Decía Chandler que un buen título tiene que formular preguntas. Sin embargo, nuestro amigo patinó con La ventana alta. ¿Qué pregunta formula? Ninguna (salvo para un suicida: ¿en qué piso?).

Cuando la palabra “catequista” se coló en mi cabeza, le eché el lazo al instante: una palabra con carácter, muy sonora (una ráfaga de semiautomática) y sobre todo… ¿qué hace una catequista en una novela negra?

"He convertido a Sandokán en Bellón, un tipo que renueva su vestuario en los mercadillos, que ha cambiado la espada por una cachiporra"

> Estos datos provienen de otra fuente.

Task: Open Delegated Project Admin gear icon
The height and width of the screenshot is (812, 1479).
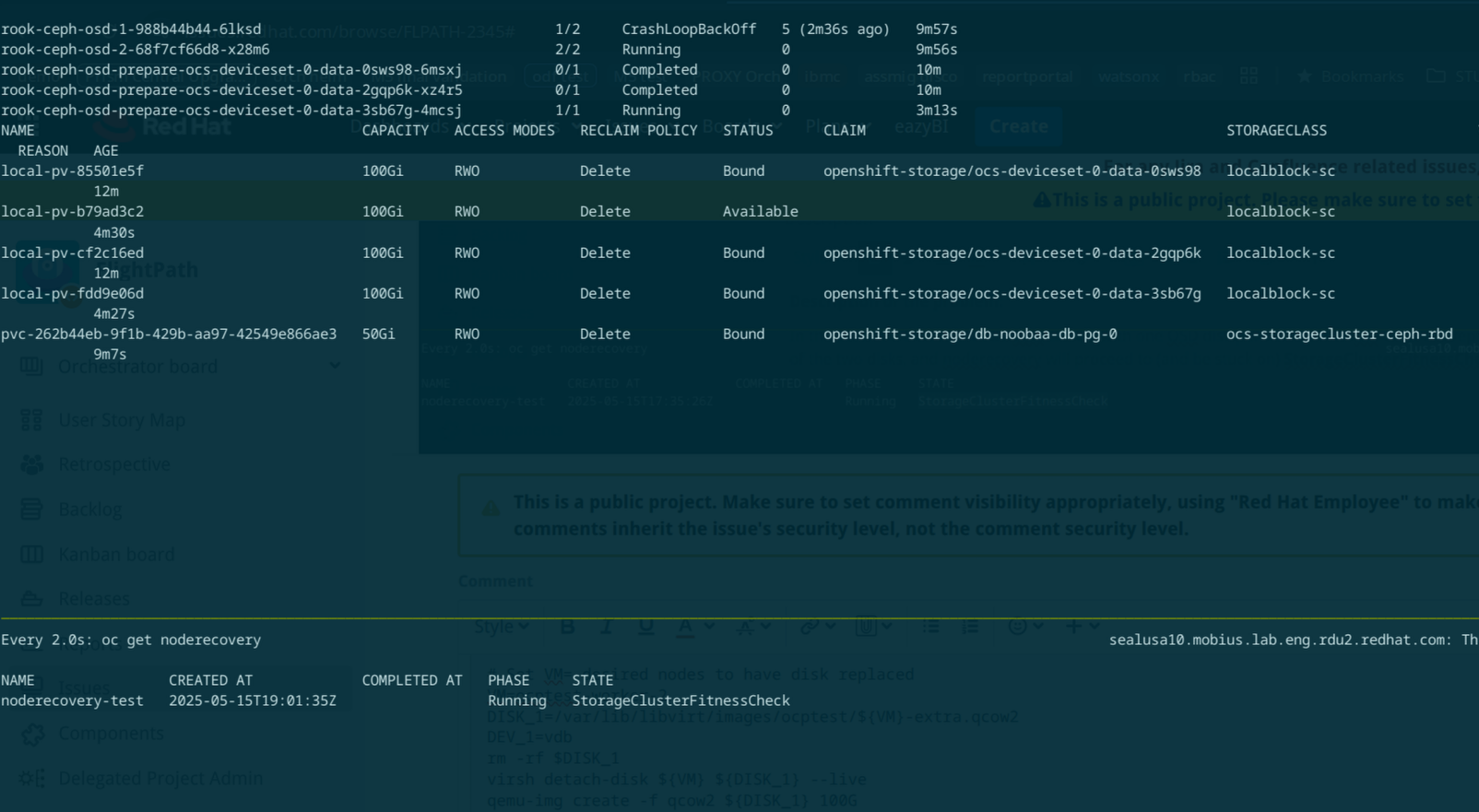Action: (31, 779)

En realidad todo empezó hace un montón de años. Resulta que después de ir de aquí para allá con mis padres (puritanos, calvinistas ateos, si esto es posible), nos tocó vivir en la plaza Tirso de Molina, en Madrid, la frontera con los barrios bajos. Enfrente de la academia donde vivíamos había un jardín con unos urinarios junto a una barandilla donde se apoyaban, como en un escaparate, unas cuantas putas (de a duro lo que fuera). Los chavales jugábamos entre sus piernas (sus zapatillas) a las bolas y las chapas y, de vez en cuando, un espejo de bolsillo nos permitía comprobar que aquellas mujeres se ahorraban una pasta en bragas (y de paso recibíamos nuestra primera lección de anatomía). Ah, es importante que diga que, con esto y lo otro, me devoré a todo Emilio Salgari en una biblioteca municipal. Así que este era el panorama.

De la noche a la mañana, a los catorce años, me metieron en un seminario de jesuitas («una apostólica» lo llamaban ellos, porque había clases), aun cuando yo todavía no había completado mi conversión.

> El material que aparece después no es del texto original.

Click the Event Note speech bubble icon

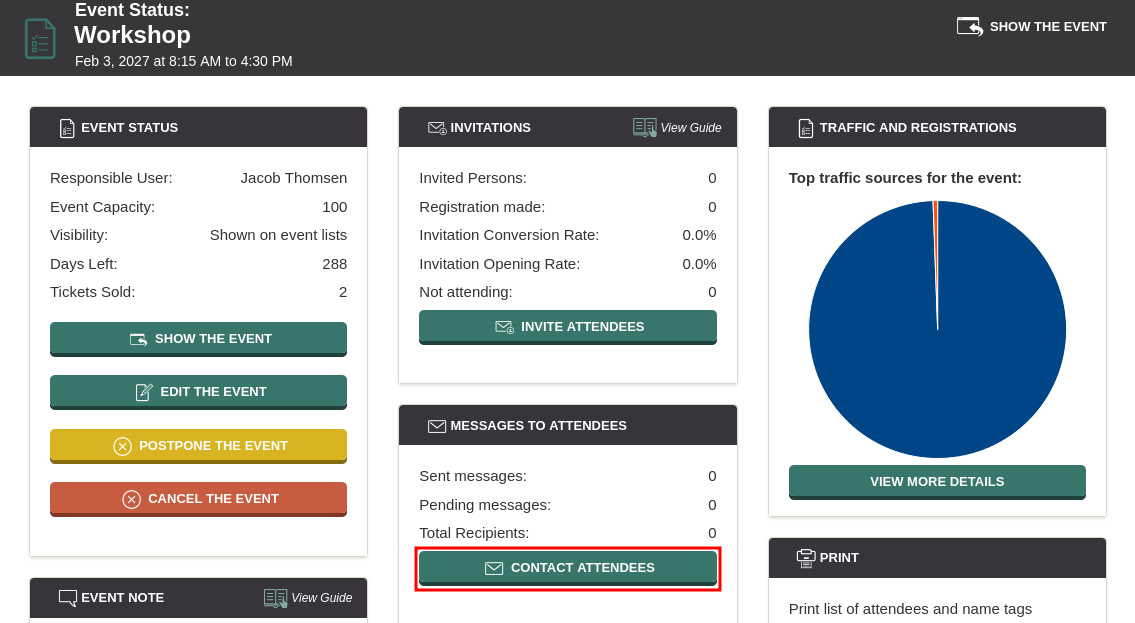(x=68, y=598)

Y en aquel seminario-apostólica comenzó todo. Pura Edad Media. Con sus ejercicios espirituales (¡joder!) y demás menudencias, de las que escapé como un ratoncito saltando a un mundo paralelo que yo, pieza a pieza, me iba fabricando: navegando por los Mares del Sur, cruzando las estepas siberianas, muerto de sed en cualquier desierto, o luchando con un oso blanco sobre el hielo en el Polo Norte o en el Sur. Aprovechando la misa de todos los días, el rosario de todos los días, la meditación de todos los días… y los minutos antes de atrapar el sueño llevándoles la espada a Sandokán y a Morgan, y navegando y peleando con ellos (y también, ¿eh?, abrazando por la cintura a la princesa de mis sueños).

"Bellón no cumple años, no se cansa, come todos los días. Como Sandokán y Morgan"

Al fin me echaron del colegio (dos años y tres meses). Pero ya me había convertido en un adicto, quiero decir que los últimos sesenta años he necesitado un chute de Mares del Sur todos los días (y en vez de gastarme la pasta en droga, como un yonqui cualquiera, cobro unas monedas, de aquí y de allá, por chutarme, en serio).

He convertido a Sandokán en Bellón, un tipo que renueva su vestuario en los mercadillos, que ha cambiado la espada por una cachiporra, o por una carrera (porque aunque Bellón fuma y bebe sus deportivas siguen siendo su mejor arma) y al Cisne Negro (de tres palos) en un utilitario (preferentemente un Renault) que ha pringado donde ha podido. Y a las princesas de turno las visto en Nanette.

Salvo a la catequista de La Catequista. Que a lo mejor da el pego, que a lo mejor se viste esos harapos pero debajo no lleva ropa interior, y no por ahorrar. Porque siempre me han atraído los personajes femeninos algo fantasmales y ambiguos, no sé de dónde me viene, o quizás sí: aquellas chicas de pueblo que cruzaban el puente en el crudo invierno  para comulgar en nuestra iglesia, sin lograr mantener la vista baja y los ojos entrecerrados al cruzar junto a nuestros bancos (sobre todo cuando cruzaban a la altura de Palazuelo, el Lindo).

Bellón no cumple años, no se cansa, come todos los días. Como Sandokán y Morgan. Buscando una princesa a la que enlazar por la cintura, sin importarle que se llame Rita la Chupamingas.